# Cz rami



## mark5019 (May 17, 2013)

Just got it it’s used but it looks brand new


----------



## Philco (Apr 17, 2012)

I've had mine for about five years now. It's my constant companion and I absolutely love it. I hope you're as happy with your Rami as I have been (and am) with mine. It's accurate, reliable, and downright sexy IMO. Did you also get the 10 round mag with your gun ?


----------



## 54rambler (Oct 15, 2018)

They are great guns. Good for you.


----------



## high pockets (Apr 25, 2011)

Which model is that? The Rami I looked at did not have an ambi safety, which is necessary for a lefty.


----------



## mark5019 (May 17, 2013)

high pockets said:


> Which model is that? The Rami I looked at did not have an ambi safety, which is necessary for a lefty.


It's the safety version


----------



## Philco (Apr 17, 2012)

Not all the Rami's with the safety have the safety on both sides. Mine doesn't.


----------



## mark5019 (May 17, 2013)

Philco said:


> Not all the Rami's with the safety have the safety on both sides. Mine doesn't.


Only on one side on mine


----------



## high pockets (Apr 25, 2011)

The Rami P was ambidextrous, but that model has been discontinued. The Rami P seemed to have some issues with the poly frame.

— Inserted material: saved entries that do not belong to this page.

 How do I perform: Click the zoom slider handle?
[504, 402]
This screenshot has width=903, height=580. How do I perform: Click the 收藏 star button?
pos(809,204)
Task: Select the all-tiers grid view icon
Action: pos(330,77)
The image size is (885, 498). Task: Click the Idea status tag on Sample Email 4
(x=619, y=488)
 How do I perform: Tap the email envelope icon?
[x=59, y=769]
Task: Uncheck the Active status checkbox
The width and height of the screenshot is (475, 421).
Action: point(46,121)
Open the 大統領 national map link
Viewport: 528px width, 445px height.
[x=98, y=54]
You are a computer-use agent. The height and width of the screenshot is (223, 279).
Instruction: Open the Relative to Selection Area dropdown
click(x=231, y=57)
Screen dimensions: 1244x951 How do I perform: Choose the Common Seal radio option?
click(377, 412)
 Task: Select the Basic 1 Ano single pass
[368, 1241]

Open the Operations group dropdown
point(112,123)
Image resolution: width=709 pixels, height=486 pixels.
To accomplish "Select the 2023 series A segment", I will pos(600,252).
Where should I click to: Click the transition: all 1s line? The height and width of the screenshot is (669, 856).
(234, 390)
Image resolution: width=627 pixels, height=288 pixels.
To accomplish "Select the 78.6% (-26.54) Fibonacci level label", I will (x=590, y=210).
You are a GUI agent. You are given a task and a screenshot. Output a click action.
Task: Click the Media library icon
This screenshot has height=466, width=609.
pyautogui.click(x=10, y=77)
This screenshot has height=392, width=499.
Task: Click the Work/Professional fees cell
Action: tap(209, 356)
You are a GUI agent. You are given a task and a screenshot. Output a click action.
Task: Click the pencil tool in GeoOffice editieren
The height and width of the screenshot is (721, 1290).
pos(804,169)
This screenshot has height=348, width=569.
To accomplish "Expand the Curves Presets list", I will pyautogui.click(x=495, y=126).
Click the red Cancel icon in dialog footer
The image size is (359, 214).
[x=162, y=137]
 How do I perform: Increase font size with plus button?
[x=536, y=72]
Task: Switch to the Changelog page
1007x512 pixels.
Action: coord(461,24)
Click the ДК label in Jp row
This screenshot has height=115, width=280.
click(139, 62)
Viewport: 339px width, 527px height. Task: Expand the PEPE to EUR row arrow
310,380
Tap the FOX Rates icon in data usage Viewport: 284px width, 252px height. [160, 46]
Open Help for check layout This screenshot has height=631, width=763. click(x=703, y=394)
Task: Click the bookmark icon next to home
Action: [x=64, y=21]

I was just wondering if the Rami, or the Rami BD was available with an ambi safety/decocker. Several years ago, I communicated with the CZ Custom Shop and was told ambi safety was not available and the current models could not be adapted. I had hoped things had changed.


----------



## insman1132 (May 13, 2016)

So, Mark, you have had your CZ for over 7 months now. I assume you have shot it? What is your impression of it??


----------